De niño pensaba que cocinar era asunto de mujeres, que el hombre no tenía nada qué hacer en la cocina; es más, convenientemente estorbaba y se veía forzado a quedarse en la mesa tomando un trago o leyendo el periódico, según fuera hora de desayunar, almorzar o cenar.

Sin embargo, un día de un lejano septiembre ocurrió un acontecimiento que borró esa idea de mi mente para siempre.

 

Estábamos en la víspera de la celebración patria. Era 15 de septiembre en la tarde y había un ajetreo inusitado en la cocina. Mi curiosidad me levantó del sofá donde estaba viendo las caricaturas de moda, un capítulo en el que un busto de “Afrodita” se desprendía y salía volando a manera de cohete para dañar a un enemigo de “Mazinger”.

El impacto de ese cohete no se equipara al que sentí cuando entré en la cocina y vi a mi padre, nada menos que a don Ángel Sar, entre vapores y olores. En el fogón se encontraban varias decenas de tomates verdes, en la licuadora estaba lo que, la experiencia me indica, era chile ancho.
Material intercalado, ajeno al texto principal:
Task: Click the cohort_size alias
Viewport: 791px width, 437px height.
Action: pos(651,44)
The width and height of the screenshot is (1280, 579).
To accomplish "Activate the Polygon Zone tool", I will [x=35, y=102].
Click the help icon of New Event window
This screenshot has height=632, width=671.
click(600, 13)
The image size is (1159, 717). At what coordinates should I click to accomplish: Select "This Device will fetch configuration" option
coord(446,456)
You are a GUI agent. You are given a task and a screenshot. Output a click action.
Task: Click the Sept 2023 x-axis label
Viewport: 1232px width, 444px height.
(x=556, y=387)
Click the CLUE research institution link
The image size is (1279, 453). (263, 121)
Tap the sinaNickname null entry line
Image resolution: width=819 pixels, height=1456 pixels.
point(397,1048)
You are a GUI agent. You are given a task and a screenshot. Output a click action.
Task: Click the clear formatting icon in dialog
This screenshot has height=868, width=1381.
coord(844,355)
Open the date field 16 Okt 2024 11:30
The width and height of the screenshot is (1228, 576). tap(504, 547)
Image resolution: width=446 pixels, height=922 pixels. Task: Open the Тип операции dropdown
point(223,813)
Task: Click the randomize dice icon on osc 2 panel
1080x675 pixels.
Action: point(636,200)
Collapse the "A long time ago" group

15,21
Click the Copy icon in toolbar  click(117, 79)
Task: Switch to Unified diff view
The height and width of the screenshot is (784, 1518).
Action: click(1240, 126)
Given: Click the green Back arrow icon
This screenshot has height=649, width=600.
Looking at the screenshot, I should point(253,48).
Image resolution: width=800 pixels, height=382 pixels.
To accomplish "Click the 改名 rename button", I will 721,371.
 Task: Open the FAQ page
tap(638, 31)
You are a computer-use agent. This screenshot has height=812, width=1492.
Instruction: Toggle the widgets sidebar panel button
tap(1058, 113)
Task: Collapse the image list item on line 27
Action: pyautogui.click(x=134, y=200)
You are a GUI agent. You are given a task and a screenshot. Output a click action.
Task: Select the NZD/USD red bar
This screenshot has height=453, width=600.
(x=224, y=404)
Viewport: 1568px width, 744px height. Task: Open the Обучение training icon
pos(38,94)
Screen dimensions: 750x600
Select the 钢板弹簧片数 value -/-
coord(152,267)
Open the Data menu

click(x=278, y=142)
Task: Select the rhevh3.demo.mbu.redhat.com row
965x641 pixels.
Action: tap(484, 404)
Lo más impresionante era una enorme olla. Ahora sé que se llama vaporera, en la que borboteaba un líquido blancuzco en el que se cocía una especie de maíz blanco, que yo nunca en la vida había visto.

 

Don Ángel no se inmutó con mi presencia, se encontraba solo en la cocina y estaba absolutamente concentrado en seguir las instrucciones de una receta que había apuntado en una hoja de papel arrancada de mi libreta de la escuela.

Yo me quedé ahí parado, estático, contemplando esa extraña danza que nunca había visto ejecutar a mi papá, con cucharas, tapas, pinzas, ollas, ollitas, trapos para evitar el calor de las asas, entre olores diversos que me hacían agua la boca y, a la vez, toser por esa molesta comezón en la garganta que provocaba el humo del chile al fuego.

 

Después de algunas horas y una cantidad exagerada de trastes sucios, manchas en el piso y las hornillas, y la frente de mi padre llena de sudor, salió el primer plato hondo de cerámica con el guiso de esa noche. Yo no lo sabía, pero estaba a punto de tener uno de esos guisos favoritos en mi vida: el pozole.

Fui el primero en probarlo y su sabor me encantó, aunque no me sorprendió tanto como descubrir la pasión y dotes culinarias de don Ángel Sar. Al estar todos reunidos en la mesa, los elogios de mi familia y algunos invitados no se hicieron esperar, uno de ellos preguntó inocentemente “Ángel ¿le pones ajonjolí a tu pozole?”, con toda la candidez de la que es capaz, mi papá respondió: “Es un secreto”… un secreto que incluía el olvido de desvenar y colar el chile ancho utilizado para el caldo.